Passage for review:

Who Wrote the Dead Sea Scrolls?
Resolving the dispute over authorship of the ancient manuscripts could have far-reaching implications for Christianity and Judaism
- By Andrew Lawler
- Smithsonian magazine, January 2010, Subscribe
(Page 3 of 4)
Shortly before de Vaux began his work, a Polish scholar named Jozef Milik completed a translation of one scroll, “The Rule of the Community,” which lays out a set of strict regulations reminiscent of those followed by a sect of Jews mentioned in A.D. 77 by the Roman historian Pliny the Elder. He called the sect members Essenes, and wrote that they lived along the western shore of the Dead Sea “without women and renouncing love entirely, without money, and having for company only the palm trees.” Pliny’s contemporary, historian Flavius Josephus, also mentions the Essenes in his account of the Jewish War: “Whereas these men shun the pleasures as vice, they consider self-control and not succumbing to the passions virtue.” Based upon these references, de Vaux concluded that Qumran was an Essene community, complete with a refectory and a scriptorium—medieval terms for the places where monks dined and copied manuscripts.
Though he died in 1971 before publishing a comprehensive report, de Vaux’s picture of Qumran as a religious community was widely accepted among his academic colleagues. (Much of his Qumran material remains locked up in private collections in Jerusalem and Paris, out of reach of most scholars.) By the 1980s, however, new data from other sites began casting doubt on his theory. “The old views have been outstripped by more recent discoveries,” says Golb.

Stored data entries
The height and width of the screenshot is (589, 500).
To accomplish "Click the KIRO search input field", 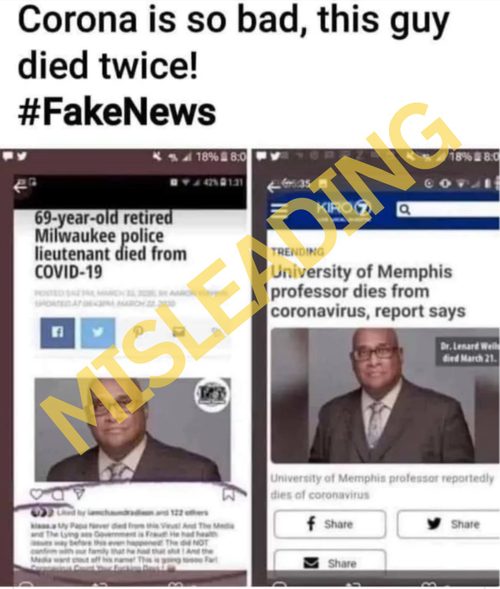I will coord(448,210).

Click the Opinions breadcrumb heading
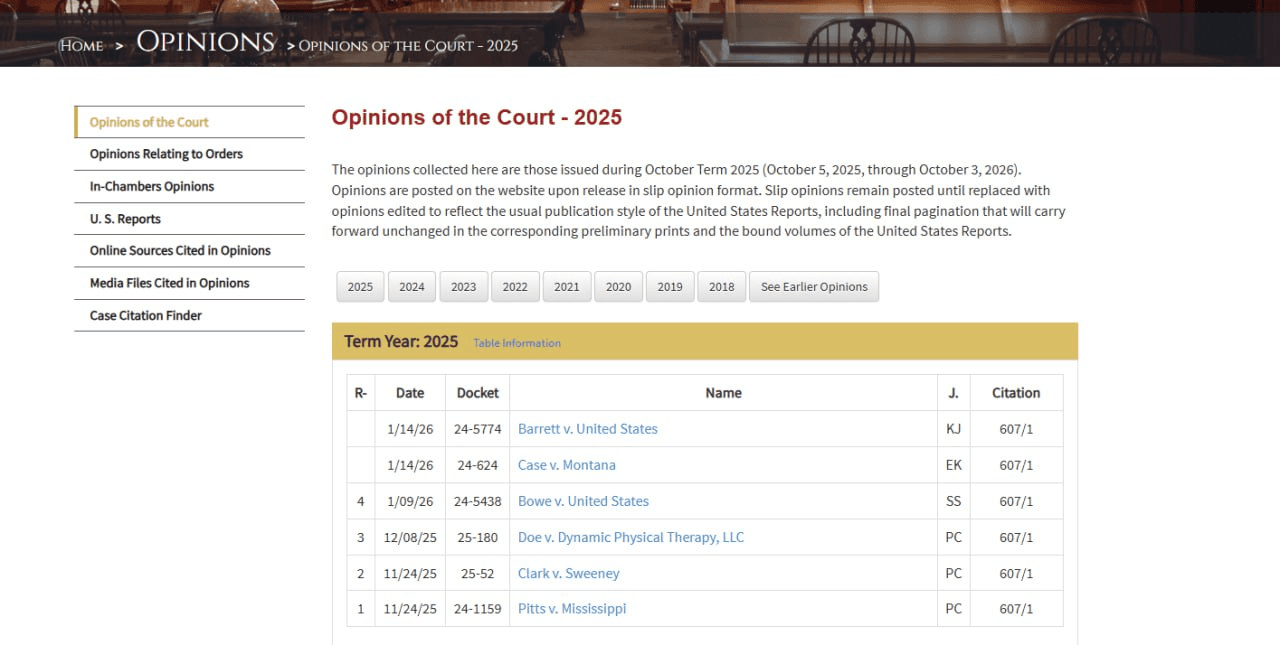[205, 42]
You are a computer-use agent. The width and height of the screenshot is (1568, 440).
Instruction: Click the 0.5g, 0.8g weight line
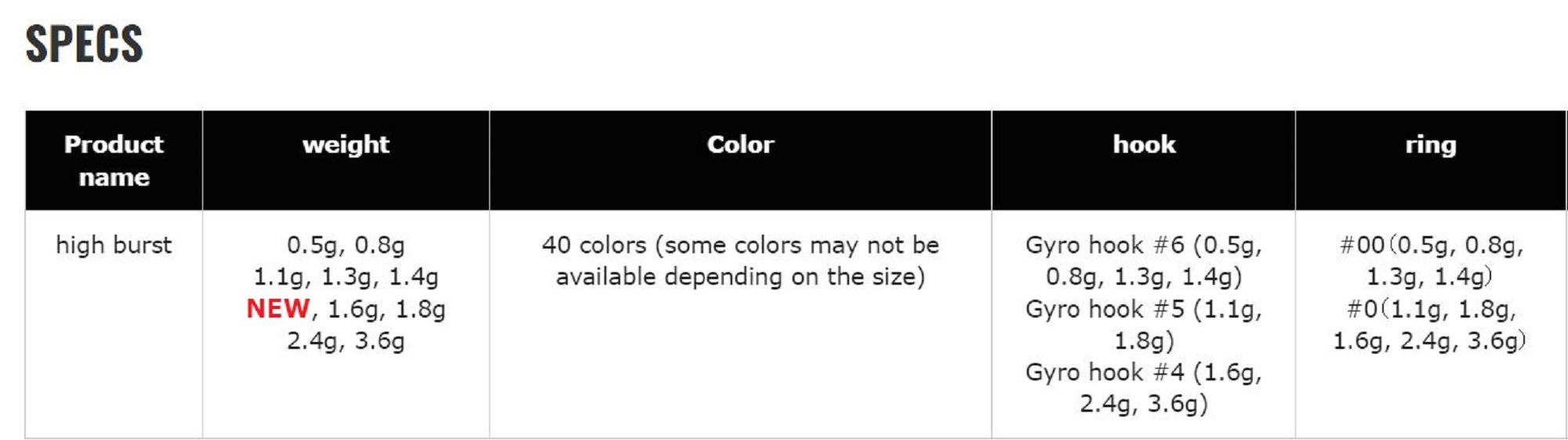point(346,245)
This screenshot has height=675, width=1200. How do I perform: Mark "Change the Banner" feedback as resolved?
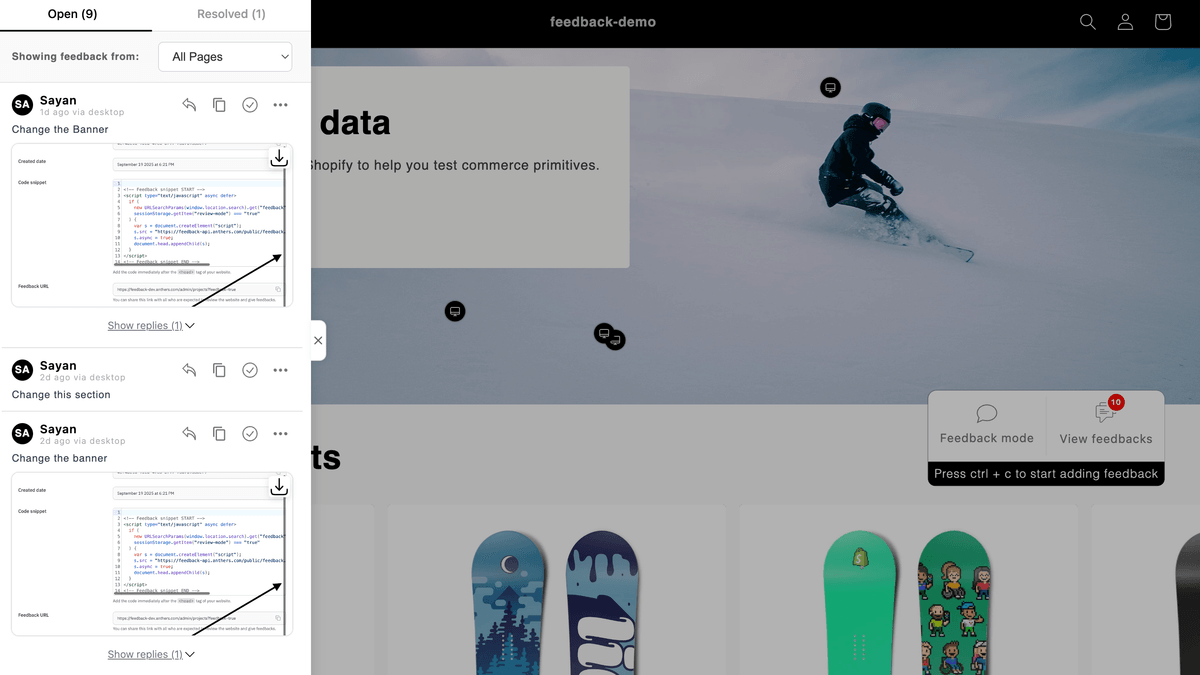[250, 105]
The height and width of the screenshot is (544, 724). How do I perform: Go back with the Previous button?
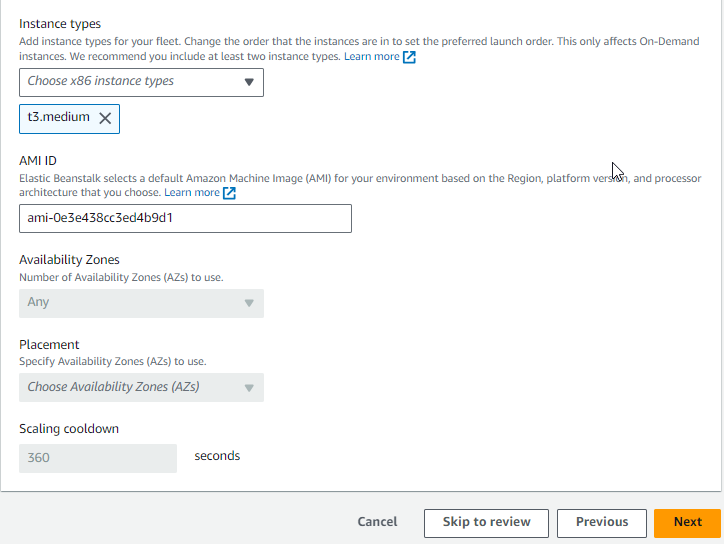point(602,523)
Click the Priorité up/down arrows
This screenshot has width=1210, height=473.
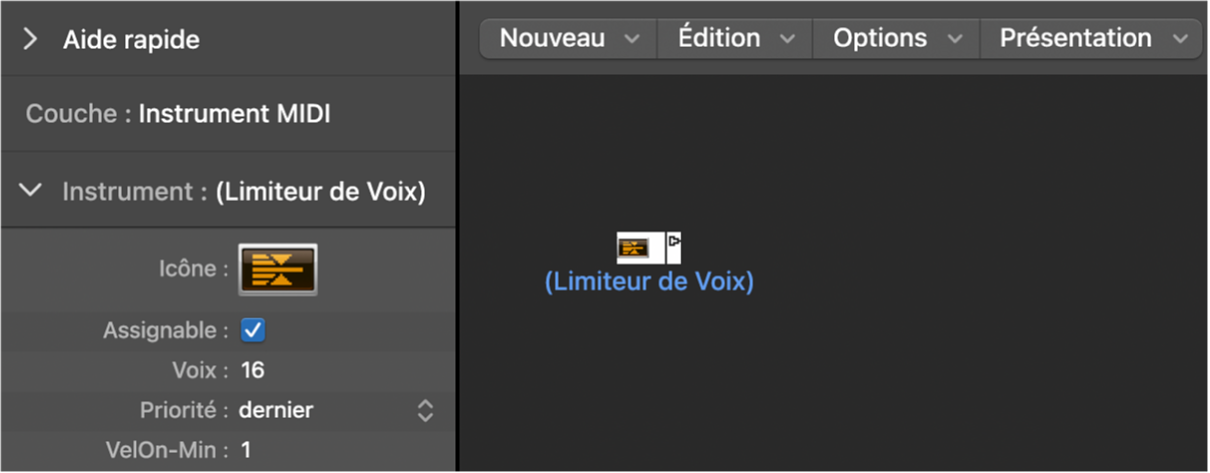coord(425,410)
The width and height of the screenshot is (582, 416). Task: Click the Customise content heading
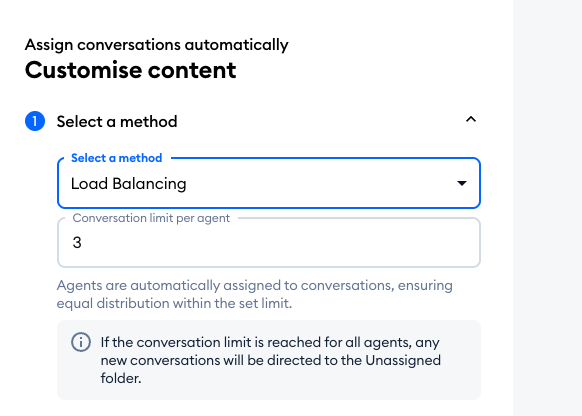130,70
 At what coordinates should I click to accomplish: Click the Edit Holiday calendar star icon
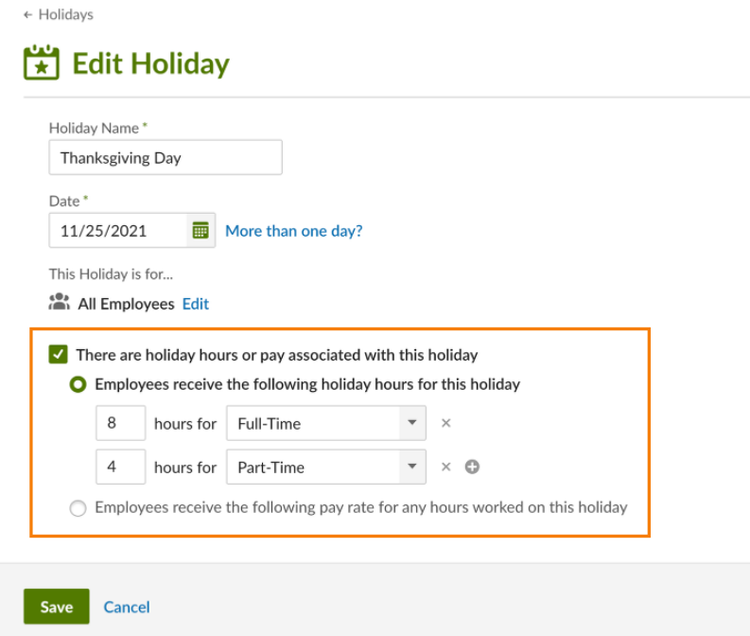pos(41,64)
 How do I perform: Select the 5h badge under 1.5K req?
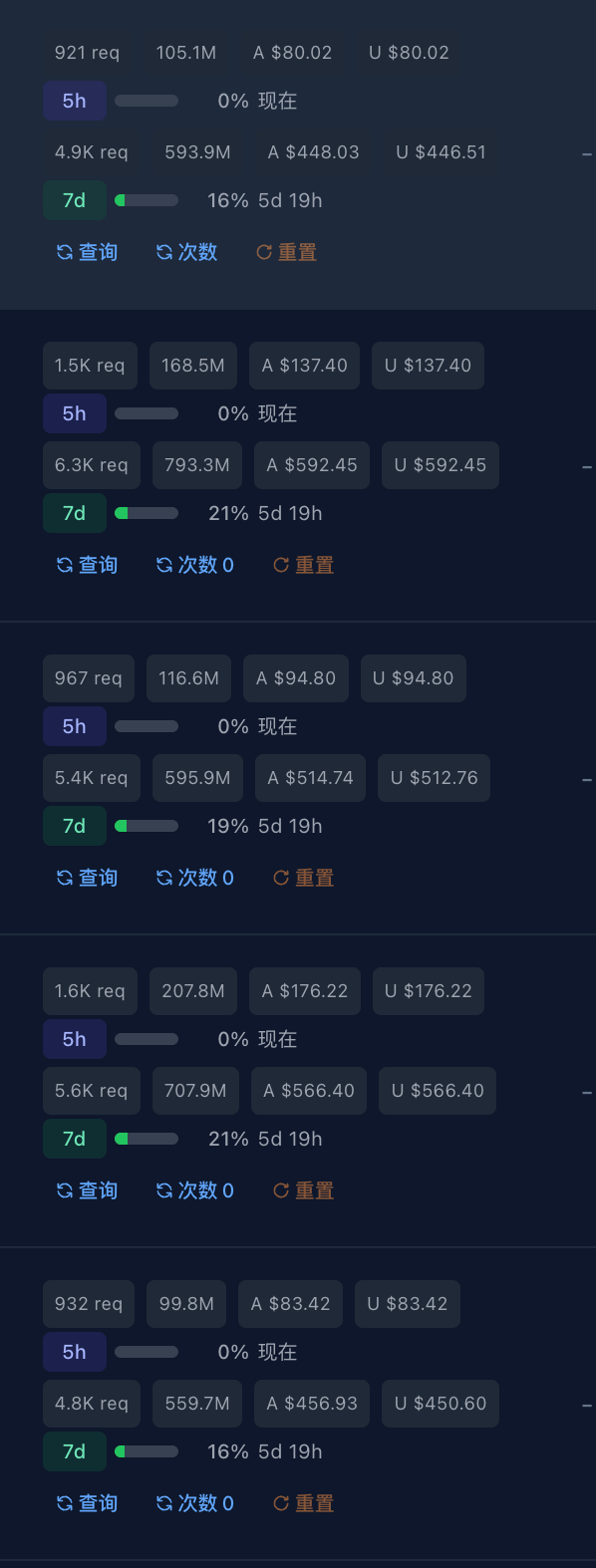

Task A: Quote the article on the Dead Sea Scrolls between "Who Wrote the" and "(Page 3 of 4)", inclusive.
Task B: Based on the article on the Dead Sea Scrolls, why did de Vaux decide that Qumran was an Essene community? Answer in one to three sentences.
Task C: Continue the article on the Dead Sea Scrolls from its last sentence.

Response area A:
Who Wrote the Dead Sea Scrolls?
Resolving the dispute over authorship of the ancient manuscripts could have far-reaching implications for Christianity and Judaism
- By Andrew Lawler
- Smithsonian magazine, January 2010, Subscribe
(Page 3 of 4)

Response area B: Milik had translated "The Rule of the Community," whose strict regulations recalled those of a Jewish sect that Pliny the Elder called the Essenes and placed along the western shore of the Dead Sea. Flavius Josephus also described the Essenes. Based on these references, de Vaux concluded that Qumran was an Essene community.

Response area C:
For example, we now know that Qumran was not the remote place it is today. Two millennia ago, there was a thriving commercial trade in the region; numerous settlements dotted the shore, while ships plied the sea. Springs and runoff from the steep hills were carefully engineered to provide water for drinking and agriculture, and date palms and plants produced valuable resins used in perfume. And while the heavily salinated sea lacked fish, it provided salt and bitumen, the substance used in ancient times to seal boats and mortar bricks. Far from being a lonely and distant community of religious nonconformists, Qumran was a valuable piece of real estate—a day’s donkey ride to Jerusalem, a two-hour walk to Jericho and a stroll to docks and settlements along the sea.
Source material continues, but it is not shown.